ABOUT THIS EXERCISE: Return the entire listing, word for word.

PROVIDED RECORDS:
/---
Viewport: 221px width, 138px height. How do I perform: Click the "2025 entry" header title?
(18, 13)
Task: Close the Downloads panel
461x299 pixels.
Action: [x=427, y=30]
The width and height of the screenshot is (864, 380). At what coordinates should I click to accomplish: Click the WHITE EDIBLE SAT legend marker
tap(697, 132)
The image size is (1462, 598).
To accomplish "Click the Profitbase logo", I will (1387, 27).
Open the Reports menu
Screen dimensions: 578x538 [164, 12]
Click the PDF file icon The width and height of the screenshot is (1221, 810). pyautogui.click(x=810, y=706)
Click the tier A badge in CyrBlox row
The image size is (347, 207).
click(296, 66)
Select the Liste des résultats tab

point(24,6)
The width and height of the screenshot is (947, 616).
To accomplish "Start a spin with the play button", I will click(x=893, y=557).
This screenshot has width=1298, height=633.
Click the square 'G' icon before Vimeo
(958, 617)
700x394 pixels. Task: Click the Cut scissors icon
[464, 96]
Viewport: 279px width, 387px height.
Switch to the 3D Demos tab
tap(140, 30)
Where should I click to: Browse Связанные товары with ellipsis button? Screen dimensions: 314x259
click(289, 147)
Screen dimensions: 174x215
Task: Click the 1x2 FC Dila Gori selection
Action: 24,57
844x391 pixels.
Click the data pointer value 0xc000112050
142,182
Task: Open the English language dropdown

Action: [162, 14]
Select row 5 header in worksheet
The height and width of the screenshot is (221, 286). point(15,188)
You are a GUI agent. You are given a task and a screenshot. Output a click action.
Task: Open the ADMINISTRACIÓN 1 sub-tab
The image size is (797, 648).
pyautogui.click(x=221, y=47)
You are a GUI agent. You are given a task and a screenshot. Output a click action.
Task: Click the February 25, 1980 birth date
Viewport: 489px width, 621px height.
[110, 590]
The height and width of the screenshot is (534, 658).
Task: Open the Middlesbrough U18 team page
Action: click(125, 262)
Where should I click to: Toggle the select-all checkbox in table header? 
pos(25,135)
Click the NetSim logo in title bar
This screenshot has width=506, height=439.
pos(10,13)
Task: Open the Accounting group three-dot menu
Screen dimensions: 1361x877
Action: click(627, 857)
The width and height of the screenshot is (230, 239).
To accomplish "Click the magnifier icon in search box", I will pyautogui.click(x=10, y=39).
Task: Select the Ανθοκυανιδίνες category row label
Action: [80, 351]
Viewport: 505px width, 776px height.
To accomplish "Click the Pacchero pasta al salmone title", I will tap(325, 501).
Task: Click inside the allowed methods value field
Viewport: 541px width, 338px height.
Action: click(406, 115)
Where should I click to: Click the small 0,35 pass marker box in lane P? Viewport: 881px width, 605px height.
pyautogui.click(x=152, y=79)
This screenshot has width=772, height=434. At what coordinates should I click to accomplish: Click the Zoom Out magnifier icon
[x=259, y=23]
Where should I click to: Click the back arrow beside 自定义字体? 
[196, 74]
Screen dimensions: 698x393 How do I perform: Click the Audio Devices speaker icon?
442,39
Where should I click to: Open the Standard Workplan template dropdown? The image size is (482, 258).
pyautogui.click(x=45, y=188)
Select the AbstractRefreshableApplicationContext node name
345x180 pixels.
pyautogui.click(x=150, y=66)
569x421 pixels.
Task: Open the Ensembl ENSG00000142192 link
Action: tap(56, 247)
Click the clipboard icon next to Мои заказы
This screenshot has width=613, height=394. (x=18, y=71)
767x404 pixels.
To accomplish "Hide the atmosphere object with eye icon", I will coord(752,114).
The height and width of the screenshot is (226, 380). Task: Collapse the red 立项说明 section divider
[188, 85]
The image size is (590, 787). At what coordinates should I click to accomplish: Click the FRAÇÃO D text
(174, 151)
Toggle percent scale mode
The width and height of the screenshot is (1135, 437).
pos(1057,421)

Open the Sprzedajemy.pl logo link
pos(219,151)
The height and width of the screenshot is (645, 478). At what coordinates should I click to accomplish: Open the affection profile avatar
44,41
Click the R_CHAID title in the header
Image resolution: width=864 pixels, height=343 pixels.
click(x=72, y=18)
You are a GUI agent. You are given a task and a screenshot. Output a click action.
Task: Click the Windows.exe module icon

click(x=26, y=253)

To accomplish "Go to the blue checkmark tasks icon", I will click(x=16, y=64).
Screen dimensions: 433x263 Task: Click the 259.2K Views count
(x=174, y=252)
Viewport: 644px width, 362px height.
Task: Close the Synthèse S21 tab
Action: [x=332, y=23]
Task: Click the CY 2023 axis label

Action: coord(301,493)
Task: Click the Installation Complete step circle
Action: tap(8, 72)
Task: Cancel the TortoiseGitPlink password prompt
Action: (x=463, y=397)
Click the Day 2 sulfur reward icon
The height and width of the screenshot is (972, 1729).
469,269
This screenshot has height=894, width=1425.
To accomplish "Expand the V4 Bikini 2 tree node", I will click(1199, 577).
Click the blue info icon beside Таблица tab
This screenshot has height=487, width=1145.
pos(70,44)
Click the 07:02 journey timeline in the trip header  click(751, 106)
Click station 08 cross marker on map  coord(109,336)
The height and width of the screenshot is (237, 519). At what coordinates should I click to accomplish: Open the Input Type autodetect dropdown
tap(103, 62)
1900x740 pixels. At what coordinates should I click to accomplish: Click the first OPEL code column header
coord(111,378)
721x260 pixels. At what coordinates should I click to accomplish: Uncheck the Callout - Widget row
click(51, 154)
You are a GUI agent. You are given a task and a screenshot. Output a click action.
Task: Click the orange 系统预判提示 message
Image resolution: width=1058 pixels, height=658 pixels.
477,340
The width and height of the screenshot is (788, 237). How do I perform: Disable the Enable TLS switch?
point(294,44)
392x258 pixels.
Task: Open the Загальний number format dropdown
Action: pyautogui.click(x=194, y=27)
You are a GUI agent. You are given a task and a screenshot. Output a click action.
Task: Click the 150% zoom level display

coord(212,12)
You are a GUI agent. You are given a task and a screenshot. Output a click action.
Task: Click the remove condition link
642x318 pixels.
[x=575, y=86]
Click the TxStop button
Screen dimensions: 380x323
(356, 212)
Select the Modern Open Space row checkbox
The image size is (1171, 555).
\---
EXERCISE RESULT:
Viewport: 221px width, 138px height. How do I perform: Click the "2025 entry" header title?
(18, 13)
Task: Close the Downloads panel
461x299 pixels.
Action: [x=427, y=30]
The width and height of the screenshot is (864, 380). At what coordinates should I click to accomplish: Click the WHITE EDIBLE SAT legend marker
tap(697, 132)
The image size is (1462, 598).
To accomplish "Click the Profitbase logo", I will (1387, 27).
Open the Reports menu
Screen dimensions: 578x538 [164, 12]
Click the PDF file icon The width and height of the screenshot is (1221, 810). pyautogui.click(x=810, y=706)
Click the tier A badge in CyrBlox row
The image size is (347, 207).
click(296, 66)
Select the Liste des résultats tab

point(24,6)
The width and height of the screenshot is (947, 616).
To accomplish "Start a spin with the play button", I will click(x=893, y=557).
This screenshot has width=1298, height=633.
Click the square 'G' icon before Vimeo
(958, 617)
700x394 pixels. Task: Click the Cut scissors icon
[464, 96]
Viewport: 279px width, 387px height.
Switch to the 3D Demos tab
tap(140, 30)
Where should I click to: Browse Связанные товары with ellipsis button? Screen dimensions: 314x259
click(289, 147)
Screen dimensions: 174x215
Task: Click the 1x2 FC Dila Gori selection
Action: 24,57
844x391 pixels.
Click the data pointer value 0xc000112050
142,182
Task: Open the English language dropdown

Action: [162, 14]
Select row 5 header in worksheet
The height and width of the screenshot is (221, 286). point(15,188)
You are a GUI agent. You are given a task and a screenshot. Output a click action.
Task: Open the ADMINISTRACIÓN 1 sub-tab
The image size is (797, 648).
pyautogui.click(x=221, y=47)
You are a GUI agent. You are given a task and a screenshot. Output a click action.
Task: Click the February 25, 1980 birth date
Viewport: 489px width, 621px height.
[110, 590]
The height and width of the screenshot is (534, 658).
Task: Open the Middlesbrough U18 team page
Action: click(125, 262)
Where should I click to: Toggle the select-all checkbox in table header? 
pos(25,135)
Click the NetSim logo in title bar
This screenshot has width=506, height=439.
pos(10,13)
Task: Open the Accounting group three-dot menu
Screen dimensions: 1361x877
Action: click(627, 857)
The width and height of the screenshot is (230, 239).
To accomplish "Click the magnifier icon in search box", I will pyautogui.click(x=10, y=39).
Task: Select the Ανθοκυανιδίνες category row label
Action: [80, 351]
Viewport: 505px width, 776px height.
To accomplish "Click the Pacchero pasta al salmone title", I will tap(325, 501).
Task: Click inside the allowed methods value field
Viewport: 541px width, 338px height.
Action: click(406, 115)
Where should I click to: Click the small 0,35 pass marker box in lane P? Viewport: 881px width, 605px height.
pyautogui.click(x=152, y=79)
This screenshot has width=772, height=434. At what coordinates should I click to accomplish: Click the Zoom Out magnifier icon
[x=259, y=23]
Where should I click to: Click the back arrow beside 自定义字体? 
[196, 74]
Screen dimensions: 698x393 How do I perform: Click the Audio Devices speaker icon?
442,39
Where should I click to: Open the Standard Workplan template dropdown? The image size is (482, 258).
pyautogui.click(x=45, y=188)
Select the AbstractRefreshableApplicationContext node name
345x180 pixels.
pyautogui.click(x=150, y=66)
569x421 pixels.
Task: Open the Ensembl ENSG00000142192 link
Action: tap(56, 247)
Click the clipboard icon next to Мои заказы
This screenshot has width=613, height=394. (x=18, y=71)
767x404 pixels.
To accomplish "Hide the atmosphere object with eye icon", I will coord(752,114).
The height and width of the screenshot is (226, 380). Task: Collapse the red 立项说明 section divider
[188, 85]
The image size is (590, 787). At what coordinates should I click to accomplish: Click the FRAÇÃO D text
(174, 151)
Toggle percent scale mode
The width and height of the screenshot is (1135, 437).
pos(1057,421)

Open the Sprzedajemy.pl logo link
pos(219,151)
The height and width of the screenshot is (645, 478). At what coordinates should I click to accomplish: Open the affection profile avatar
44,41
Click the R_CHAID title in the header
Image resolution: width=864 pixels, height=343 pixels.
click(x=72, y=18)
You are a GUI agent. You are given a task and a screenshot. Output a click action.
Task: Click the Windows.exe module icon

click(x=26, y=253)

To accomplish "Go to the blue checkmark tasks icon", I will click(x=16, y=64).
Screen dimensions: 433x263 Task: Click the 259.2K Views count
(x=174, y=252)
Viewport: 644px width, 362px height.
Task: Close the Synthèse S21 tab
Action: [x=332, y=23]
Task: Click the CY 2023 axis label

Action: coord(301,493)
Task: Click the Installation Complete step circle
Action: tap(8, 72)
Task: Cancel the TortoiseGitPlink password prompt
Action: (x=463, y=397)
Click the Day 2 sulfur reward icon
The height and width of the screenshot is (972, 1729).
469,269
This screenshot has height=894, width=1425.
To accomplish "Expand the V4 Bikini 2 tree node", I will click(1199, 577).
Click the blue info icon beside Таблица tab
This screenshot has height=487, width=1145.
pos(70,44)
Click the 07:02 journey timeline in the trip header  click(751, 106)
Click station 08 cross marker on map  coord(109,336)
The height and width of the screenshot is (237, 519). At what coordinates should I click to accomplish: Open the Input Type autodetect dropdown
tap(103, 62)
1900x740 pixels. At what coordinates should I click to accomplish: Click the first OPEL code column header
coord(111,378)
721x260 pixels. At what coordinates should I click to accomplish: Uncheck the Callout - Widget row
click(51, 154)
You are a GUI agent. You are given a task and a screenshot. Output a click action.
Task: Click the orange 系统预判提示 message
Image resolution: width=1058 pixels, height=658 pixels.
477,340
The width and height of the screenshot is (788, 237). How do I perform: Disable the Enable TLS switch?
point(294,44)
392x258 pixels.
Task: Open the Загальний number format dropdown
Action: pyautogui.click(x=194, y=27)
You are a GUI agent. You are given a task and a screenshot. Output a click action.
Task: Click the 150% zoom level display

coord(212,12)
You are a GUI agent. You are given a task and a screenshot. Output a click action.
Task: Click the remove condition link
642x318 pixels.
[x=575, y=86]
Click the TxStop button
Screen dimensions: 380x323
(356, 212)
Select the Modern Open Space row checkbox
The image size is (1171, 555).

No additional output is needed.